I worked through this exercise and I found one annoying edge case. Yep, 74x148 is a priority encoder and 74x244 (or more convenient 74x245) will place encoded priority onto a data bus.

I worked out for myself that it would be a good idea to pre-scale the priority encoder such JMP (VECTAB,X) uses even X. Dr Jefyll recommends the same although I did not work out Dr Jefyll's trick of using a larger pre-scale and using the priority encoder as the bottom byte of the vector address itself. That saves quite a few bus cycles but requires additional circuitry to handle the remainder of the vector - and all of the unrelated vectors.

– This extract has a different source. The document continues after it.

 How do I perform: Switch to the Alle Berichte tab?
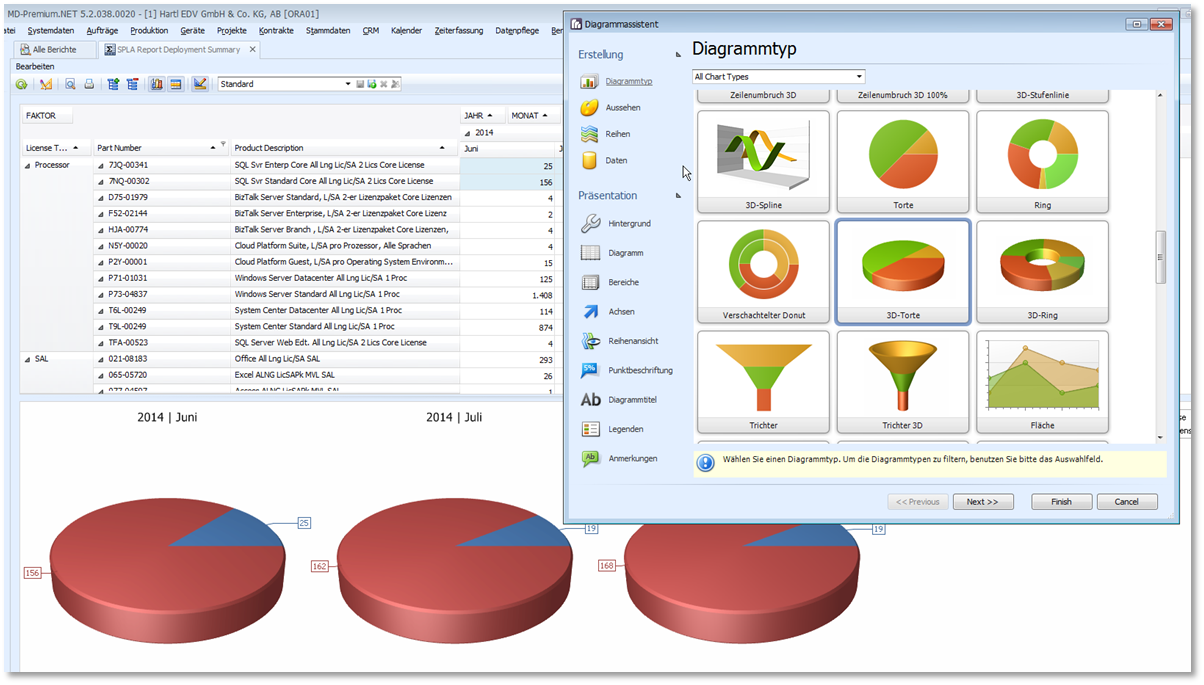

74x148 has a "no selection" output and this is best wired on bit 4 such that nine even values may be produced. (0-16, not 0-14.) This leads to an 18 byte jump table where the last entry is for spurious interrupts or safe exit after all interrupt sources are serviced. It would be preferable if the spurious vector occupied jump table entry zero but this arrangement is sufficient.

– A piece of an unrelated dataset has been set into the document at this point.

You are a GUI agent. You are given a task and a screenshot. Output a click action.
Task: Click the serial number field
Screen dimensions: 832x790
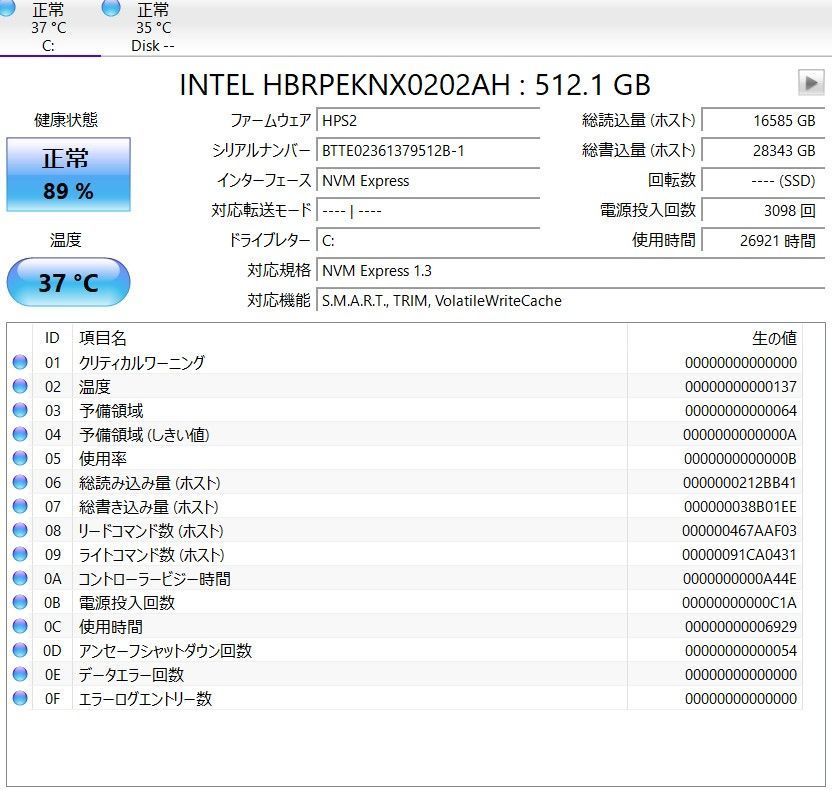(x=427, y=151)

I have yet to mention the annoying edge case. An interrupt may occur at any time. In particular, it may occur when the memory location of the priority encoder is read. In the worst case, the three or four signal lines from the priority encoder may be sampled in an inconsistent state. This occurs when the priority encoder transitions at the worst possible moment. At best, this will cause the wrong interrupt service routine to be executed. If the interrupt service routine is not written correctly, erroneous data may be queued - or worse. Furthermore, when the source of IRQ is not cleared, a second pass will be taken through the IRQ vector. This adversely affects the maximum frequency of periodic interrupts and may incur data loss.

In my attempt to resolve this situation, I sketched increasingly complicated circuits. After six chips, I thought that I might have the wrong approach. Indeed, a 74x573 *before* the 74x148 (and tied with the 74x245's output) is sufficient. This ensures that all *inputs* to the 74x148 settle during the read cycle for the priority encoding and guarantees that the multiple signal lines are in a consistent state when the data bus is sampled at the end of the cycle.

The 74x573 should itself be preceded with a network of eight pull-up resistors. Unless you plan to share priority encoded interrupts, this has the advantage that open collector variants of 6522 are immaterial and both variants may be mixed or substituted within one design. Unless there is a particularly clever way of scaling priority encoders, it remains possible to make a tree of interrupt sources with 8-16 fan-out at each branch.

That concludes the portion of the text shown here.